Over the past decade, however, something revolutionary has happened.
The drama is real. CPUs with multiple cores have made parallel hardware
ubiquitous. GPUs are no longer just specialized graphics processors; they
are heavyweight compute engines. And their combination, the so-called
heterogeneous platform, truly is redefining the standard building blocks
of computing.
We appear to be midway through a revolution in computing on a par with
that seen with the birth of the PC. Or more precisely, we have the potential
for a revolution because the high levels of parallelism provided by heterogeneous
hardware are meaningless without parallel software; and the fact
of the matter is that outside of specific niches, parallel software is rare.
To create a parallel software revolution that keeps pace with the ongoing
(parallel) heterogeneous computing revolution, we need a parallel software
industry. That industry, however, can flourish only if software can
move between platforms, both cross-vendor and cross-generational. The
solution is an industry standard for heterogeneous computing.

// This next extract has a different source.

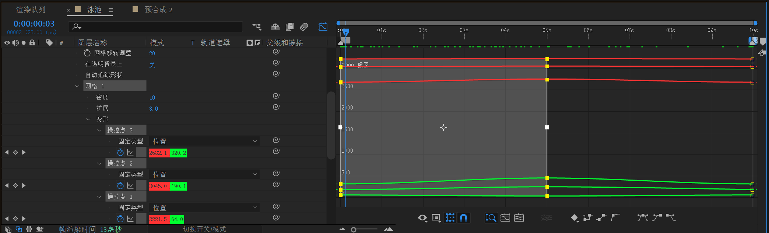
Task: Toggle stopwatch for 操控点 3 position
Action: coord(120,152)
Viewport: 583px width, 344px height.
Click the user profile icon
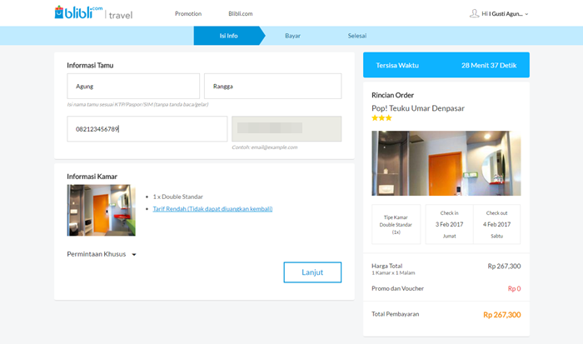[475, 13]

OpenCL is that industry standard. Created within the Khronos Group
(known for OpenGL and other standards), OpenCL emerged from a collaboration
among software vendors, computer system designers (including
designers of mobile platforms), and microprocessor (embedded, accelerator,
CPU, and GPU) manufacturers. It is an answer to the question “How
can a person program a heterogeneous platform with the confidence that
software created today will be relevant tomorrow?”
Born in 2008, OpenCL is now available from multiple sources on a wide
range of platforms. It is evolving steadily to remain aligned with the latest
microprocessor developments. In this book we focus on OpenCL 1.1. We
describe the full scope of the standard with copious examples to explain
how OpenCL is used in practice. Join us. Vive la révolution.